PROBLEM DETAILS:
Reproduce the data exactly as it stands.

INPUT FOR THIS TASK:
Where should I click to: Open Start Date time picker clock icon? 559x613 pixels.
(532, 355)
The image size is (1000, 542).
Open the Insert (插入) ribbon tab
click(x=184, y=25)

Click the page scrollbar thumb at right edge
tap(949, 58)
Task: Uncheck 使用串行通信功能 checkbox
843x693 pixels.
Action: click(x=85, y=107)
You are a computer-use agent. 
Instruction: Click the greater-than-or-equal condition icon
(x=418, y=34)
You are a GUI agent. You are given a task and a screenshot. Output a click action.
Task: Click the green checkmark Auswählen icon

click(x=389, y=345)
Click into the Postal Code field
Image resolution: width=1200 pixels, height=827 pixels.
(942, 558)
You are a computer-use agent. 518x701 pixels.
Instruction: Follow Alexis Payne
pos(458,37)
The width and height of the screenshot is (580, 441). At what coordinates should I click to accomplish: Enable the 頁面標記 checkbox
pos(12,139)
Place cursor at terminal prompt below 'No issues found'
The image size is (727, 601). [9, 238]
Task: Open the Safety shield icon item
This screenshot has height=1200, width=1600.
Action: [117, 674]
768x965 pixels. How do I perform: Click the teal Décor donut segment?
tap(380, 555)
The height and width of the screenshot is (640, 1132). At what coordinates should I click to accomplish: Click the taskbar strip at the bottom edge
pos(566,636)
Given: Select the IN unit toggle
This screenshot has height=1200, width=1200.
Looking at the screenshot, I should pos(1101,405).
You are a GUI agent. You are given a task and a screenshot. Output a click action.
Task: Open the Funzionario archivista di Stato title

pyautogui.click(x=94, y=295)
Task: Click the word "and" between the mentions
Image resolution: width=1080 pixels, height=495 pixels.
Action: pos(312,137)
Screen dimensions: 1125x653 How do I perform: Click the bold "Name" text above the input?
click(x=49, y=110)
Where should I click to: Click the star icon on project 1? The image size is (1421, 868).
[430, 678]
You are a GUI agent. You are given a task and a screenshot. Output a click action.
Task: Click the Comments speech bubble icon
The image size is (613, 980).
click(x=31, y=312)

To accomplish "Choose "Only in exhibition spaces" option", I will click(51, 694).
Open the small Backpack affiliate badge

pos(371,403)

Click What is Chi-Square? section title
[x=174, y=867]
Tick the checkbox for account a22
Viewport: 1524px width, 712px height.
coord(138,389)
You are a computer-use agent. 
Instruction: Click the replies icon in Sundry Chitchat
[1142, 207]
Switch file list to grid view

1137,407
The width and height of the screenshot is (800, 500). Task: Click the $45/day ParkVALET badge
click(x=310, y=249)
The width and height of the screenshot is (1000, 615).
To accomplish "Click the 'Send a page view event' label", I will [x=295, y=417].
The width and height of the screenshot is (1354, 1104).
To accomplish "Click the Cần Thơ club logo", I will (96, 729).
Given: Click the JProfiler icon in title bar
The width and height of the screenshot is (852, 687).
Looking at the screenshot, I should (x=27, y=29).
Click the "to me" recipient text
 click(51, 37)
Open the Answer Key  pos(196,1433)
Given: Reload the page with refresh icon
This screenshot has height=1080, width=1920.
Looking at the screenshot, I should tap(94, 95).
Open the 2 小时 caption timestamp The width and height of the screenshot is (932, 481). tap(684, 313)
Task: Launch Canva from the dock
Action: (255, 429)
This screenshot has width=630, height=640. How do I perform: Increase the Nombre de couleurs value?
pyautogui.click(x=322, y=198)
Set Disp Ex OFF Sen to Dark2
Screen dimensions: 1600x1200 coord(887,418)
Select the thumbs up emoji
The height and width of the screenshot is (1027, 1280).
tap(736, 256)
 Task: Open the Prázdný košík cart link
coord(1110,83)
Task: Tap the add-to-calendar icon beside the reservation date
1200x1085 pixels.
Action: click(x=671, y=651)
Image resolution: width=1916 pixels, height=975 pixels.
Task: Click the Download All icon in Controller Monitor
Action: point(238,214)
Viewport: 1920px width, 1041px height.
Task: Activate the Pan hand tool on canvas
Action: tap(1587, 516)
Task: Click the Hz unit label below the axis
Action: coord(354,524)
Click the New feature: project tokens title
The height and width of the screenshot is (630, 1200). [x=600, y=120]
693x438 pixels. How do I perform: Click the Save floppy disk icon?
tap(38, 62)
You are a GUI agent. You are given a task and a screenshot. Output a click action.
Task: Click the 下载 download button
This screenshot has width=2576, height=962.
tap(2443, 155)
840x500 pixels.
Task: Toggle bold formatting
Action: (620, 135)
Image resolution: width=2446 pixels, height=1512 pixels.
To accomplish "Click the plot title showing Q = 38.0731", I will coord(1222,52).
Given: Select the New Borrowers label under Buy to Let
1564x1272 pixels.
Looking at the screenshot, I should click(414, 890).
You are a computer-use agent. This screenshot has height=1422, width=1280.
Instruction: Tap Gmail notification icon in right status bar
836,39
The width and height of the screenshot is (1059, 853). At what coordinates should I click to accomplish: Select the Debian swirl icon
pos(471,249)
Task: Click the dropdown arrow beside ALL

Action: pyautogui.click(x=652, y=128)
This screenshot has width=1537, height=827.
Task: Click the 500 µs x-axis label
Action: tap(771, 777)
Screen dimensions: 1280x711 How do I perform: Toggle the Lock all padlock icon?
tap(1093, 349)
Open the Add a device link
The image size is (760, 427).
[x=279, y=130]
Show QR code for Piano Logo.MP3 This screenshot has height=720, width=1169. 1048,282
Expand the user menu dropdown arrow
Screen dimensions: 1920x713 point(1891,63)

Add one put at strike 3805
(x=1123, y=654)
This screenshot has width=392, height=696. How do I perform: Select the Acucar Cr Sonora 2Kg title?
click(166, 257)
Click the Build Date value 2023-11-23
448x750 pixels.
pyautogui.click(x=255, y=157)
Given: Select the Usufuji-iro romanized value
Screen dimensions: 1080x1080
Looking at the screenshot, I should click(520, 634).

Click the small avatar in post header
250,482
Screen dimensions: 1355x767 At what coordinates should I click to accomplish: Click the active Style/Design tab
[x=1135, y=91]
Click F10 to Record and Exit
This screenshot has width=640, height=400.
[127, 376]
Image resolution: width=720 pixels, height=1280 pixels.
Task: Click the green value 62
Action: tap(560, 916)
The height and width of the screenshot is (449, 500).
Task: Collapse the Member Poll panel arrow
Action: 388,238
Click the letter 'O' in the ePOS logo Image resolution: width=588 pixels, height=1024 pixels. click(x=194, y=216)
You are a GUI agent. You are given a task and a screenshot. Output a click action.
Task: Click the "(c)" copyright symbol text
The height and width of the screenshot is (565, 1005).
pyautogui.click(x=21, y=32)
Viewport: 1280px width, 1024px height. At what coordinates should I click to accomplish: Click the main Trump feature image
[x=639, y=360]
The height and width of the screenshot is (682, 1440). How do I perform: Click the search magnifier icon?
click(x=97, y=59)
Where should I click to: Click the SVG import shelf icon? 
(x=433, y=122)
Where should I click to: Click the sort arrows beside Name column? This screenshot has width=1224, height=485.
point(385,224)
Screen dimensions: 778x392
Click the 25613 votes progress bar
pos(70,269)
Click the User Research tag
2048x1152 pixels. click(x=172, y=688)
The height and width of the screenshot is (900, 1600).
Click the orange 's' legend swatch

TASK OUTPUT:
Where should I click to: Open Start Date time picker clock icon? 559x613 pixels.
(532, 355)
The image size is (1000, 542).
Open the Insert (插入) ribbon tab
click(x=184, y=25)

Click the page scrollbar thumb at right edge
tap(949, 58)
Task: Uncheck 使用串行通信功能 checkbox
843x693 pixels.
Action: click(x=85, y=107)
You are a computer-use agent. 
Instruction: Click the greater-than-or-equal condition icon
(x=418, y=34)
You are a GUI agent. You are given a task and a screenshot. Output a click action.
Task: Click the green checkmark Auswählen icon

click(x=389, y=345)
Click into the Postal Code field
Image resolution: width=1200 pixels, height=827 pixels.
(942, 558)
You are a computer-use agent. 518x701 pixels.
Instruction: Follow Alexis Payne
pos(458,37)
The width and height of the screenshot is (580, 441). At what coordinates should I click to accomplish: Enable the 頁面標記 checkbox
pos(12,139)
Place cursor at terminal prompt below 'No issues found'
The image size is (727, 601). [9, 238]
Task: Open the Safety shield icon item
This screenshot has height=1200, width=1600.
Action: [117, 674]
768x965 pixels. How do I perform: Click the teal Décor donut segment?
tap(380, 555)
The height and width of the screenshot is (640, 1132). At what coordinates should I click to accomplish: Click the taskbar strip at the bottom edge
pos(566,636)
Given: Select the IN unit toggle
This screenshot has height=1200, width=1200.
Looking at the screenshot, I should pos(1101,405).
You are a GUI agent. You are given a task and a screenshot. Output a click action.
Task: Open the Funzionario archivista di Stato title

pyautogui.click(x=94, y=295)
Task: Click the word "and" between the mentions
Image resolution: width=1080 pixels, height=495 pixels.
Action: pos(312,137)
Screen dimensions: 1125x653 How do I perform: Click the bold "Name" text above the input?
click(x=49, y=110)
Where should I click to: Click the star icon on project 1? The image size is (1421, 868).
[430, 678]
You are a GUI agent. You are given a task and a screenshot. Output a click action.
Task: Click the Comments speech bubble icon
The image size is (613, 980).
click(x=31, y=312)

To accomplish "Choose "Only in exhibition spaces" option", I will click(51, 694).
Open the small Backpack affiliate badge

pos(371,403)

Click What is Chi-Square? section title
[x=174, y=867]
Tick the checkbox for account a22
Viewport: 1524px width, 712px height.
coord(138,389)
You are a computer-use agent. 
Instruction: Click the replies icon in Sundry Chitchat
[1142, 207]
Switch file list to grid view

1137,407
The width and height of the screenshot is (800, 500). Task: Click the $45/day ParkVALET badge
click(x=310, y=249)
The width and height of the screenshot is (1000, 615).
To accomplish "Click the 'Send a page view event' label", I will [x=295, y=417].
The width and height of the screenshot is (1354, 1104).
To accomplish "Click the Cần Thơ club logo", I will (96, 729).
Given: Click the JProfiler icon in title bar
The width and height of the screenshot is (852, 687).
Looking at the screenshot, I should (x=27, y=29).
Click the "to me" recipient text
 click(51, 37)
Open the Answer Key  pos(196,1433)
Given: Reload the page with refresh icon
This screenshot has height=1080, width=1920.
Looking at the screenshot, I should tap(94, 95).
Open the 2 小时 caption timestamp The width and height of the screenshot is (932, 481). tap(684, 313)
Task: Launch Canva from the dock
Action: (255, 429)
This screenshot has width=630, height=640. How do I perform: Increase the Nombre de couleurs value?
pyautogui.click(x=322, y=198)
Set Disp Ex OFF Sen to Dark2
Screen dimensions: 1600x1200 coord(887,418)
Select the thumbs up emoji
The height and width of the screenshot is (1027, 1280).
tap(736, 256)
 Task: Open the Prázdný košík cart link
coord(1110,83)
Task: Tap the add-to-calendar icon beside the reservation date
1200x1085 pixels.
Action: click(x=671, y=651)
Image resolution: width=1916 pixels, height=975 pixels.
Task: Click the Download All icon in Controller Monitor
Action: point(238,214)
Viewport: 1920px width, 1041px height.
Task: Activate the Pan hand tool on canvas
Action: tap(1587, 516)
Task: Click the Hz unit label below the axis
Action: coord(354,524)
Click the New feature: project tokens title
The height and width of the screenshot is (630, 1200). [x=600, y=120]
693x438 pixels. How do I perform: Click the Save floppy disk icon?
tap(38, 62)
You are a GUI agent. You are given a task and a screenshot. Output a click action.
Task: Click the 下载 download button
This screenshot has width=2576, height=962.
tap(2443, 155)
840x500 pixels.
Task: Toggle bold formatting
Action: (620, 135)
Image resolution: width=2446 pixels, height=1512 pixels.
To accomplish "Click the plot title showing Q = 38.0731", I will coord(1222,52).
Given: Select the New Borrowers label under Buy to Let
1564x1272 pixels.
Looking at the screenshot, I should click(414, 890).
You are a computer-use agent. This screenshot has height=1422, width=1280.
Instruction: Tap Gmail notification icon in right status bar
836,39
The width and height of the screenshot is (1059, 853). At what coordinates should I click to accomplish: Select the Debian swirl icon
pos(471,249)
Task: Click the dropdown arrow beside ALL

Action: pyautogui.click(x=652, y=128)
This screenshot has width=1537, height=827.
Task: Click the 500 µs x-axis label
Action: tap(771, 777)
Screen dimensions: 1280x711 How do I perform: Toggle the Lock all padlock icon?
tap(1093, 349)
Open the Add a device link
The image size is (760, 427).
[x=279, y=130]
Show QR code for Piano Logo.MP3 This screenshot has height=720, width=1169. 1048,282
Expand the user menu dropdown arrow
Screen dimensions: 1920x713 point(1891,63)

Add one put at strike 3805
(x=1123, y=654)
This screenshot has width=392, height=696. How do I perform: Select the Acucar Cr Sonora 2Kg title?
click(166, 257)
Click the Build Date value 2023-11-23
448x750 pixels.
pyautogui.click(x=255, y=157)
Given: Select the Usufuji-iro romanized value
Screen dimensions: 1080x1080
Looking at the screenshot, I should click(520, 634).

Click the small avatar in post header
250,482
Screen dimensions: 1355x767 At what coordinates should I click to accomplish: Click the active Style/Design tab
[x=1135, y=91]
Click F10 to Record and Exit
This screenshot has width=640, height=400.
[127, 376]
Image resolution: width=720 pixels, height=1280 pixels.
Task: Click the green value 62
Action: tap(560, 916)
The height and width of the screenshot is (449, 500).
Task: Collapse the Member Poll panel arrow
Action: 388,238
Click the letter 'O' in the ePOS logo Image resolution: width=588 pixels, height=1024 pixels. click(x=194, y=216)
You are a GUI agent. You are given a task and a screenshot. Output a click action.
Task: Click the "(c)" copyright symbol text
The height and width of the screenshot is (565, 1005).
pyautogui.click(x=21, y=32)
Viewport: 1280px width, 1024px height. At what coordinates should I click to accomplish: Click the main Trump feature image
[x=639, y=360]
The height and width of the screenshot is (682, 1440). How do I perform: Click the search magnifier icon?
click(x=97, y=59)
Where should I click to: Click the SVG import shelf icon? 
(x=433, y=122)
Where should I click to: Click the sort arrows beside Name column? This screenshot has width=1224, height=485.
point(385,224)
Screen dimensions: 778x392
Click the 25613 votes progress bar
pos(70,269)
Click the User Research tag
2048x1152 pixels. click(x=172, y=688)
The height and width of the screenshot is (900, 1600).
Click the orange 's' legend swatch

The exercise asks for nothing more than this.